**YOUR OBJECTIVE**
Reproduce the essay on immigrant belonging in full, word for word.

**PASSAGE**
========================================
What Community Engagement Misses About Immigrant Belonging
There is a conversation about immigration, leadership, and belonging that I rarely hear happening in public spaces.
Especially not in the nuanced, human way many of us actually experience it.
We often speak about access.
About opportunities.
About representation.
About diversity.
About inclusion.
But much less often do we speak about what happens inside the body once someone finally enters the room.
Because access does not automatically create belonging.
A person can receive the opportunity and still feel internally unsafe to fully exist inside it.
They can receive the promotion and still fear visibility.
Receive the scholarship and still feel undeserving.
Build the career and still unconsciously adapt themselves in order to preserve connection, safety, approval, or love.
And I think many institutions underestimate how deeply nervous system conditioning shapes the way historically marginalized communities engage with leadership, relationships, visibility, and opportunity.
In cities like New York, where immigrant communities shape the social, cultural, and economic fabric of everyday life, these conversations become even more important.
This reflection became even clearer for me recently while observing subtle patterns inside my own life.
Not professionally.
Professionally, I’ve spent years walking into rooms that neither myself nor my ancestors were ever expected to enter.
========================================
**INFORMATION PROVIDED**
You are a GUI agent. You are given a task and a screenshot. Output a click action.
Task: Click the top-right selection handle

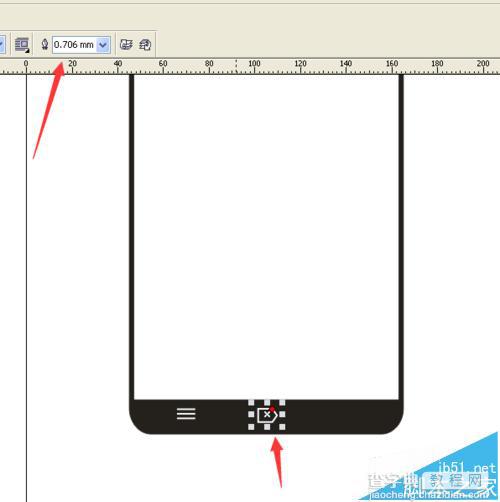coord(282,402)
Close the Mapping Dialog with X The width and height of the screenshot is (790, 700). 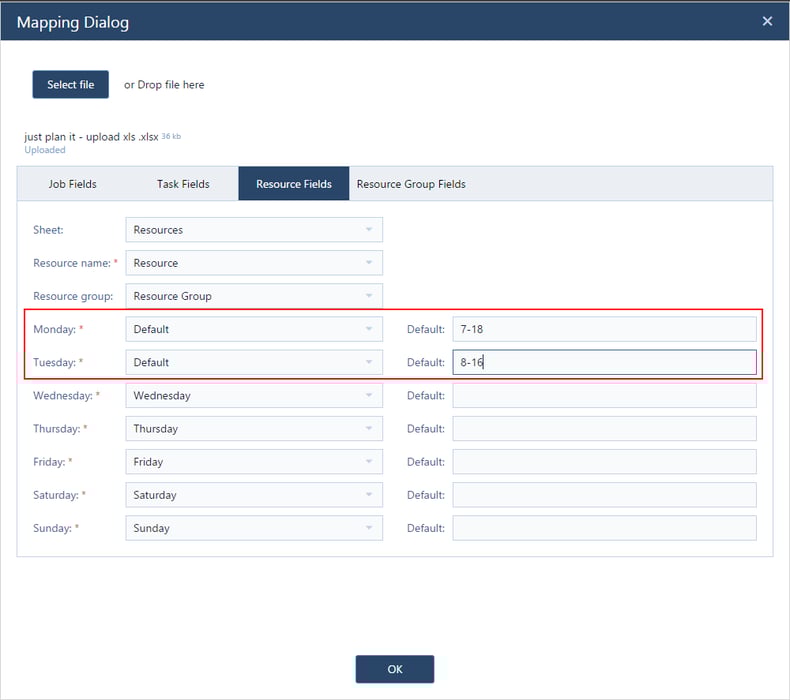tap(767, 21)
========================================
**SOLUTION**
What Community Engagement Misses About Immigrant Belonging
There is a conversation about immigration, leadership, and belonging that I rarely hear happening in public spaces.
Especially not in the nuanced, human way many of us actually experience it.
We often speak about access.
About opportunities.
About representation.
About diversity.
About inclusion.
But much less often do we speak about what happens inside the body once someone finally enters the room.
Because access does not automatically create belonging.
A person can receive the opportunity and still feel internally unsafe to fully exist inside it.
They can receive the promotion and still fear visibility.
Receive the scholarship and still feel undeserving.
Build the career and still unconsciously adapt themselves in order to preserve connection, safety, approval, or love.
And I think many institutions underestimate how deeply nervous system conditioning shapes the way historically marginalized communities engage with leadership, relationships, visibility, and opportunity.
In cities like New York, where immigrant communities shape the social, cultural, and economic fabric of everyday life, these conversations become even more important.
This reflection became even clearer for me recently while observing subtle patterns inside my own life.
Not professionally.
Professionally, I’ve spent years walking into rooms that neither myself nor my ancestors were ever expected to enter.